- _Provided information_

════

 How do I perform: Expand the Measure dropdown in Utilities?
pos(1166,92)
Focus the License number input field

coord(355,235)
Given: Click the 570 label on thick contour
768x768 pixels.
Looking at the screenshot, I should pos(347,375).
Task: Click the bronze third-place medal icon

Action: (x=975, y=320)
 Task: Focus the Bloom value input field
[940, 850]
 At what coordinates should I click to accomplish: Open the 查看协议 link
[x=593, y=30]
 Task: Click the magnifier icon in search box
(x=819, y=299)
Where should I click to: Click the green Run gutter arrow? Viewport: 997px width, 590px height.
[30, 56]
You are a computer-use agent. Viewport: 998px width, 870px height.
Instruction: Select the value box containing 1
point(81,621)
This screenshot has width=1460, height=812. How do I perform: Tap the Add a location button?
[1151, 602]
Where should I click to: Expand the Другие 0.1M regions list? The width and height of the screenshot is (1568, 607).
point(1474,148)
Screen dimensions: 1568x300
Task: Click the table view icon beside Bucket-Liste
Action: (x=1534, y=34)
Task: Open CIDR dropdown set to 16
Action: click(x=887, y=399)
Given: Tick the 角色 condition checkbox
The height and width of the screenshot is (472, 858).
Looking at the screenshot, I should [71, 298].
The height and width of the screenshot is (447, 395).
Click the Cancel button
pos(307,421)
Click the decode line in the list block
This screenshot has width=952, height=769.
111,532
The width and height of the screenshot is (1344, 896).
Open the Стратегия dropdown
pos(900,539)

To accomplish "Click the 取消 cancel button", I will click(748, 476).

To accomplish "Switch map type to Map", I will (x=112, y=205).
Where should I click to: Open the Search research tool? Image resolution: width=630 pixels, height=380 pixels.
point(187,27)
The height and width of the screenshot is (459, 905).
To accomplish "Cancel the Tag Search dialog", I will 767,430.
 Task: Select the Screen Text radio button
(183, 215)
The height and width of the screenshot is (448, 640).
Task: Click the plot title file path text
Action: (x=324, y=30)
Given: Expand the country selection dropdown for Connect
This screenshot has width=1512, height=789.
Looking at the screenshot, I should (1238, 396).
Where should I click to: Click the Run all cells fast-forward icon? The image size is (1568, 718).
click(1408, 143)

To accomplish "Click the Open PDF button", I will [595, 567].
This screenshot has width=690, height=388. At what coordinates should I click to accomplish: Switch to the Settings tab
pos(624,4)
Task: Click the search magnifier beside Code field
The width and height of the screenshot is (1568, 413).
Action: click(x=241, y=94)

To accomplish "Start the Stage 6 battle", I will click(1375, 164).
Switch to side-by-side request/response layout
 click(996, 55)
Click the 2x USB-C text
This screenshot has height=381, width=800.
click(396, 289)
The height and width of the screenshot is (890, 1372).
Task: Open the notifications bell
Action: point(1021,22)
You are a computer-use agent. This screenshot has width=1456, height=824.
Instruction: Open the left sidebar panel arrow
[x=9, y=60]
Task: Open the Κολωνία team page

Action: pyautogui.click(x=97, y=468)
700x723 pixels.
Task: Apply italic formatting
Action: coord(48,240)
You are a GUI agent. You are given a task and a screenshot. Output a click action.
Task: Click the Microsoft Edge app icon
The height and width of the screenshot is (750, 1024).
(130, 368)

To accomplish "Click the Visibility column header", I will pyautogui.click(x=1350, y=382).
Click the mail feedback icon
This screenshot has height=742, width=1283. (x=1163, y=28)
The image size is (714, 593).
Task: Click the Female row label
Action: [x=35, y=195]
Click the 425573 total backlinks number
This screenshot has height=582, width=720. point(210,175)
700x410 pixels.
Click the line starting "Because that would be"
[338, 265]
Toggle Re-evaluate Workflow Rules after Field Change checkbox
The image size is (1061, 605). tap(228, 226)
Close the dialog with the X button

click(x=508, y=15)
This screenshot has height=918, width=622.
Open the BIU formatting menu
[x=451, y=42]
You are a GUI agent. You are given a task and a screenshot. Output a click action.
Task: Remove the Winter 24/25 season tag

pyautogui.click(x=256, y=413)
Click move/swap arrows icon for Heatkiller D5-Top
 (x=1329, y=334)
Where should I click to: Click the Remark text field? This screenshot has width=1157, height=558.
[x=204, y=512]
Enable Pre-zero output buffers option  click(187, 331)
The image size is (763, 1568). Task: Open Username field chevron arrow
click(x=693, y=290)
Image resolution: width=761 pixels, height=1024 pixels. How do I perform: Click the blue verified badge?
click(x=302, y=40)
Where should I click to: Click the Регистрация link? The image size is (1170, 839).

════

- _Activity_
Write down how many lines above contain the string "computer", and nothing besides.

- _Exercise output_
2